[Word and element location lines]
= = =

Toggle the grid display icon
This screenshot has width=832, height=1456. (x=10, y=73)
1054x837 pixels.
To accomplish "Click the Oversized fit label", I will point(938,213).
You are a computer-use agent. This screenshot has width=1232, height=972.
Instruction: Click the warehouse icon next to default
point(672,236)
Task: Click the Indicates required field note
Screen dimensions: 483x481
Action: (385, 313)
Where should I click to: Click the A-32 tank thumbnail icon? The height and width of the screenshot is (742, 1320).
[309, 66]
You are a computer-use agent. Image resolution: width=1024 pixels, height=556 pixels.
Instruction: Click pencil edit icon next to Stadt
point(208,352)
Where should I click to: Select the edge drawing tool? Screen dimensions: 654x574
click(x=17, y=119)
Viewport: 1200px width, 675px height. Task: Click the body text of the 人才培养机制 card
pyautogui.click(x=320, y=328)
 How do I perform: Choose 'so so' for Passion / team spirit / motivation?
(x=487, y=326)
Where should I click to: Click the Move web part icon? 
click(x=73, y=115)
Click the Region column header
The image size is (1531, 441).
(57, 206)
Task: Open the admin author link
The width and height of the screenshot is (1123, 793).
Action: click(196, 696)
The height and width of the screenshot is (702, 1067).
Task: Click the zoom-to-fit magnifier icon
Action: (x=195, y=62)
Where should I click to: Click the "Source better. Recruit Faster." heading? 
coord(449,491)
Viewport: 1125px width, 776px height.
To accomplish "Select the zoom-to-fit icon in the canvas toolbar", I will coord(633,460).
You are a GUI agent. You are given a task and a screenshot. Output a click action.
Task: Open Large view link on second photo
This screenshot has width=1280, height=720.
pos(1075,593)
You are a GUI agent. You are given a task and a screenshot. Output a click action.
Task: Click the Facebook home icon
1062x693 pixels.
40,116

= = =

§ What to do:
Copy these lines exactly as they are.

§ The result:
Toggle the grid display icon
This screenshot has width=832, height=1456. (x=10, y=73)
1054x837 pixels.
To accomplish "Click the Oversized fit label", I will point(938,213).
You are a computer-use agent. This screenshot has width=1232, height=972.
Instruction: Click the warehouse icon next to default
point(672,236)
Task: Click the Indicates required field note
Screen dimensions: 483x481
Action: (385, 313)
Where should I click to: Click the A-32 tank thumbnail icon? The height and width of the screenshot is (742, 1320).
[309, 66]
You are a computer-use agent. Image resolution: width=1024 pixels, height=556 pixels.
Instruction: Click pencil edit icon next to Stadt
point(208,352)
Where should I click to: Select the edge drawing tool? Screen dimensions: 654x574
click(x=17, y=119)
Viewport: 1200px width, 675px height. Task: Click the body text of the 人才培养机制 card
pyautogui.click(x=320, y=328)
 How do I perform: Choose 'so so' for Passion / team spirit / motivation?
(x=487, y=326)
Where should I click to: Click the Move web part icon? 
click(x=73, y=115)
Click the Region column header
The image size is (1531, 441).
(57, 206)
Task: Open the admin author link
The width and height of the screenshot is (1123, 793).
Action: click(196, 696)
The height and width of the screenshot is (702, 1067).
Task: Click the zoom-to-fit magnifier icon
Action: (x=195, y=62)
Where should I click to: Click the "Source better. Recruit Faster." heading? 
coord(449,491)
Viewport: 1125px width, 776px height.
To accomplish "Select the zoom-to-fit icon in the canvas toolbar", I will coord(633,460).
You are a GUI agent. You are given a task and a screenshot. Output a click action.
Task: Open Large view link on second photo
This screenshot has width=1280, height=720.
pos(1075,593)
You are a GUI agent. You are given a task and a screenshot. Output a click action.
Task: Click the Facebook home icon
1062x693 pixels.
40,116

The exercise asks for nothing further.